### DATA EXCERPTS:
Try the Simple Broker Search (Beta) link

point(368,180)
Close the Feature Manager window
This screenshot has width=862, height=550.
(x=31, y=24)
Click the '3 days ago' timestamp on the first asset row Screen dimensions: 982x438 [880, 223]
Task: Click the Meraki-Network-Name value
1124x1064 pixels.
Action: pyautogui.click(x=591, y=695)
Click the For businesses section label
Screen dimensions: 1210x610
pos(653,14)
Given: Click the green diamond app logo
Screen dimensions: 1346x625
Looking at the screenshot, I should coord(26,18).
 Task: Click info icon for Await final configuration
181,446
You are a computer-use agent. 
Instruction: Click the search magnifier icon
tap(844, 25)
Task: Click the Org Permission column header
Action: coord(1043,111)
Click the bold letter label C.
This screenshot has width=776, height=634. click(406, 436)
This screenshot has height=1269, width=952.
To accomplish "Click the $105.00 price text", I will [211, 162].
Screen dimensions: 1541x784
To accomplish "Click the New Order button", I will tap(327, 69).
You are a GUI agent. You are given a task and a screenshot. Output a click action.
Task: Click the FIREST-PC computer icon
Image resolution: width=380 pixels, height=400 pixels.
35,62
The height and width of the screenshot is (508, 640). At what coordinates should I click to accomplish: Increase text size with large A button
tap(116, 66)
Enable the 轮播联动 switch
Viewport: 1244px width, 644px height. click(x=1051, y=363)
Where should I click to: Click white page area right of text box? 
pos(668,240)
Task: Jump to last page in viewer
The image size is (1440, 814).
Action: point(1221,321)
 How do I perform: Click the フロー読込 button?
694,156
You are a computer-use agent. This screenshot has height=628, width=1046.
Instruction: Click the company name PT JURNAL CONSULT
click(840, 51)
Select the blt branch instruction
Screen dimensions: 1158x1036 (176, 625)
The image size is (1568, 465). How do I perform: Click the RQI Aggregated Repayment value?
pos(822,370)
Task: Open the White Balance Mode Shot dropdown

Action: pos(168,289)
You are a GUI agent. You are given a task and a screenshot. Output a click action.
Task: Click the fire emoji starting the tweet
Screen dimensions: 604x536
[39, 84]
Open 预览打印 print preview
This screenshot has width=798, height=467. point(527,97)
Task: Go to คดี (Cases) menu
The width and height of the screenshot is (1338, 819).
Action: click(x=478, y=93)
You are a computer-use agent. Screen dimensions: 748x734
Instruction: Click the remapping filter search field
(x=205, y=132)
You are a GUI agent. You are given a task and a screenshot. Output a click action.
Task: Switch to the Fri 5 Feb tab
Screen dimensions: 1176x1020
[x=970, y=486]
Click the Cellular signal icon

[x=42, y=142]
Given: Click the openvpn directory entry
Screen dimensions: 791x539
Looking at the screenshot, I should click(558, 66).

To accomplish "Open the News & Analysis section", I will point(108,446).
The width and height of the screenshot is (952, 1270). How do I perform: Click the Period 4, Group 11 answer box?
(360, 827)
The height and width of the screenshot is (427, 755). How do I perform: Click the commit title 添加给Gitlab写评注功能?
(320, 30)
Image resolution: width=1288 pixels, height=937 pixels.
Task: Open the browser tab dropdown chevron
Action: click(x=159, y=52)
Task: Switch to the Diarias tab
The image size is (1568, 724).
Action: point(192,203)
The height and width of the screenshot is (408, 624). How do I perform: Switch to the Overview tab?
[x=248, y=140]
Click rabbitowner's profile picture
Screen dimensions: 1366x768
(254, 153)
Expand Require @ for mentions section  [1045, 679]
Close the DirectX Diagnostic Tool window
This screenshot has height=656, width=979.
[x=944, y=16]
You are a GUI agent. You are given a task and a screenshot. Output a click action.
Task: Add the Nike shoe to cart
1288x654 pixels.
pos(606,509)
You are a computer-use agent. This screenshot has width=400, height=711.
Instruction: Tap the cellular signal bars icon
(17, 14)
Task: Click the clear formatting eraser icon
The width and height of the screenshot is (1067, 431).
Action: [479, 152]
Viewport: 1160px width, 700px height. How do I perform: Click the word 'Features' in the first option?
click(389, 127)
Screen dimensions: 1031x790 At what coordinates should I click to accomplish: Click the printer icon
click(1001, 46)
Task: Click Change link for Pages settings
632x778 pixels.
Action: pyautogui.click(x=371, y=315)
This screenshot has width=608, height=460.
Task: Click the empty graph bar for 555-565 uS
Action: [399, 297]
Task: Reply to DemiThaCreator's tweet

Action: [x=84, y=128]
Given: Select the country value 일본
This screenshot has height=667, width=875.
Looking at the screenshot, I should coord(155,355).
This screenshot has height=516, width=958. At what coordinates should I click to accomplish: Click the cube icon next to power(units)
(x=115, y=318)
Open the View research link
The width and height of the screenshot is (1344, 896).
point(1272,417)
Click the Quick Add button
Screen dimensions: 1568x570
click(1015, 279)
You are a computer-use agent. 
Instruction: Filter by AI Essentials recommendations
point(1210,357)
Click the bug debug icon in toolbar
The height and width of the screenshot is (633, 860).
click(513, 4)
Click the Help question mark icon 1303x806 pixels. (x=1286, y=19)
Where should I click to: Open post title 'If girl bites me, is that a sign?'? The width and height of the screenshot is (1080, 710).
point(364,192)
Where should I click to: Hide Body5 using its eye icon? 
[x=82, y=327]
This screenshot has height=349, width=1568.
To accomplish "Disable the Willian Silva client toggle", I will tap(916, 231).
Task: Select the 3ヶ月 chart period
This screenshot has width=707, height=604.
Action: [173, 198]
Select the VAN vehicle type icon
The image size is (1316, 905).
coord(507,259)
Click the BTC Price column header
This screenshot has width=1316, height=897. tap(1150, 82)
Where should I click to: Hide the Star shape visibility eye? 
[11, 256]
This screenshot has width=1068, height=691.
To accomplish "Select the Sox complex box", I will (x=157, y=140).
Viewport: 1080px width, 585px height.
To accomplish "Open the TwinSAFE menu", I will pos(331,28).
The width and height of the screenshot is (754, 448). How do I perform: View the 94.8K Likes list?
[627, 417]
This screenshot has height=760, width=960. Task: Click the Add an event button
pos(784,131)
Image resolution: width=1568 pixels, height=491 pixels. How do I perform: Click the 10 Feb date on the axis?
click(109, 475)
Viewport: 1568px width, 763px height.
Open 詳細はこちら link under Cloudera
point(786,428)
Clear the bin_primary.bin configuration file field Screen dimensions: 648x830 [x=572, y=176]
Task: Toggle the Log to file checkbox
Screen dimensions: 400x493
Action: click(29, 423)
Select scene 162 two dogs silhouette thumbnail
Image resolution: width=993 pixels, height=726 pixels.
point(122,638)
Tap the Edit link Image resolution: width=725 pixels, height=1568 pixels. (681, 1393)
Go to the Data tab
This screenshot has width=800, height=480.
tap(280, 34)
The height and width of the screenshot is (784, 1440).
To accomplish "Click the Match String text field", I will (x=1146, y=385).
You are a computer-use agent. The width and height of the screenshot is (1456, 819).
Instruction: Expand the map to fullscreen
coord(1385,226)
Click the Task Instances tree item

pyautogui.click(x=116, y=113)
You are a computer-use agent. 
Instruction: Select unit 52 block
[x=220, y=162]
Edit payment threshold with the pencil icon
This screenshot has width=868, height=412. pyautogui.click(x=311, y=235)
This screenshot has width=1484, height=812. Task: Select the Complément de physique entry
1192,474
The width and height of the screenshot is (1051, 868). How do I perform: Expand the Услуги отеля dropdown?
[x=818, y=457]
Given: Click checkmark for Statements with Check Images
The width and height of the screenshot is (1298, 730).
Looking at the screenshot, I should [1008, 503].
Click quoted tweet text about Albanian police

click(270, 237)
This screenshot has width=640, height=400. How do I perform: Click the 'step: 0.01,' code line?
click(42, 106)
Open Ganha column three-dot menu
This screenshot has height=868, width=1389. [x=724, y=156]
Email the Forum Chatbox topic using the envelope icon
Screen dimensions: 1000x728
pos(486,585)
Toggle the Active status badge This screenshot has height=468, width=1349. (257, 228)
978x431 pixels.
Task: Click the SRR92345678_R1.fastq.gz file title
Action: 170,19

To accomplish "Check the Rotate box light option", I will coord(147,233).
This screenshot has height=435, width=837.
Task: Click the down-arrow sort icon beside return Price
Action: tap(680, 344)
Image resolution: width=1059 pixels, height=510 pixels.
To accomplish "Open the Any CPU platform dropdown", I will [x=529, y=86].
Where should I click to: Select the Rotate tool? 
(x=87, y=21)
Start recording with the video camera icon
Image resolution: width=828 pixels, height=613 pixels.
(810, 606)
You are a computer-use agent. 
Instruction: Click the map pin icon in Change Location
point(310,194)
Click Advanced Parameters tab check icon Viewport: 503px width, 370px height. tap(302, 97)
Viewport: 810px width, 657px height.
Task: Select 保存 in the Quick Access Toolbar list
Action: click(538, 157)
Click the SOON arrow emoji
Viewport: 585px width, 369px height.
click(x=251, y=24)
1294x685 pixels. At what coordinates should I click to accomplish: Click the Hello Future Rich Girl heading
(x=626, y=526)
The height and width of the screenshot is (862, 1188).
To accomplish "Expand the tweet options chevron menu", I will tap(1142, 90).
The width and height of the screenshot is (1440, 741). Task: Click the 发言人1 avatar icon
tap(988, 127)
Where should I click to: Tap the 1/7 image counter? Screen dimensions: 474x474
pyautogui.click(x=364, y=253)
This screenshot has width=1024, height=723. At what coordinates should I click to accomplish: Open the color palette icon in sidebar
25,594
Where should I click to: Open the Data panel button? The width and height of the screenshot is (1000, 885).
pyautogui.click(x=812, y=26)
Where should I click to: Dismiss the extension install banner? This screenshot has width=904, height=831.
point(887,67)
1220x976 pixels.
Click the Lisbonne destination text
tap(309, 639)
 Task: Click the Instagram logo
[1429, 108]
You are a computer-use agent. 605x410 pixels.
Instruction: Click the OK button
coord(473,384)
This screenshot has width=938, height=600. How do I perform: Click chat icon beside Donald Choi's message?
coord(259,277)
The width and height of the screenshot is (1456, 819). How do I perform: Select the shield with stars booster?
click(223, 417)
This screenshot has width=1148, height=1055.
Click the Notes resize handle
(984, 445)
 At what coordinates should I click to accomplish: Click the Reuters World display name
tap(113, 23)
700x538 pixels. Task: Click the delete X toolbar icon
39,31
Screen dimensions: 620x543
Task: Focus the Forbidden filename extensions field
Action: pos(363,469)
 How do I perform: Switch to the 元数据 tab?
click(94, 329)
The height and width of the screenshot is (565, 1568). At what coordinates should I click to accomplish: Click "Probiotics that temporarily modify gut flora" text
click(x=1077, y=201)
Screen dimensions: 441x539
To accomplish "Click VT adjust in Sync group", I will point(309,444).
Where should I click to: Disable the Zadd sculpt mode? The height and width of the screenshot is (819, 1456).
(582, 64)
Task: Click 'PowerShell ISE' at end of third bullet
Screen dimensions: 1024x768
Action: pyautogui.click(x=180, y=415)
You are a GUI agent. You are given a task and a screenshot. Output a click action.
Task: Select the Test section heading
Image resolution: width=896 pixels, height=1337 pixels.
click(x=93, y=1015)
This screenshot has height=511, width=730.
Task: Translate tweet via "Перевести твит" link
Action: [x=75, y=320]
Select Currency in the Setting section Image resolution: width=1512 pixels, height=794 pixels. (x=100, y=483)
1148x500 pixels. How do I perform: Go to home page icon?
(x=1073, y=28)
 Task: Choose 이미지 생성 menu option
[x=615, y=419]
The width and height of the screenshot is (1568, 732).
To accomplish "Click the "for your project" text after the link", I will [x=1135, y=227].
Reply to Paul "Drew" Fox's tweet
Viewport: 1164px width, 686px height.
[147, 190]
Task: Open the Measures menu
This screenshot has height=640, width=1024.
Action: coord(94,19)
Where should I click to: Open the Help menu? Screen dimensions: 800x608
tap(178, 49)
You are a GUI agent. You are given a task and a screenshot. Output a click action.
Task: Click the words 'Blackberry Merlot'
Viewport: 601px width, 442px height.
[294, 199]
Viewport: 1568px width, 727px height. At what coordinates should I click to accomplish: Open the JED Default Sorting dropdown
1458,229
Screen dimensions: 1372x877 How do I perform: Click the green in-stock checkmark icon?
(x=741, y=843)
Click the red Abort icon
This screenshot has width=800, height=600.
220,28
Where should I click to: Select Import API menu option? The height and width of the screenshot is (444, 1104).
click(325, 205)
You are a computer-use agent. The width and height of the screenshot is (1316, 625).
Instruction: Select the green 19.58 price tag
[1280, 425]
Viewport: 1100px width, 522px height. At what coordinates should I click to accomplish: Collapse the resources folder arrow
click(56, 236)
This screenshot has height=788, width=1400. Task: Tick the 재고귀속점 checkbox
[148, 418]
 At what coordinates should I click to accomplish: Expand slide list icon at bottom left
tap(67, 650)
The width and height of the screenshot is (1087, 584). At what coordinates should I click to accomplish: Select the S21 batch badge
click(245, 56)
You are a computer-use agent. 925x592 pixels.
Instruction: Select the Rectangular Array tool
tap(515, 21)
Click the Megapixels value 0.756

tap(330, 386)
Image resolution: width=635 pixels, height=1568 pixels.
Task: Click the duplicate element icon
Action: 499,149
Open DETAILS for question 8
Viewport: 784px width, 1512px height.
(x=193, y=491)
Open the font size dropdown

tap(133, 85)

### TASK TO COMPLETE:
Retype the portion of the data above that starts on the line with "Task: Choose 이미지 생성 menu option" and finishes on the line with "The width and height of the screenshot is (1568, 732).", including both of those lines.

### RESPONSE TO THIS EXERCISE:
 Task: Choose 이미지 생성 menu option
[x=615, y=419]
The width and height of the screenshot is (1568, 732).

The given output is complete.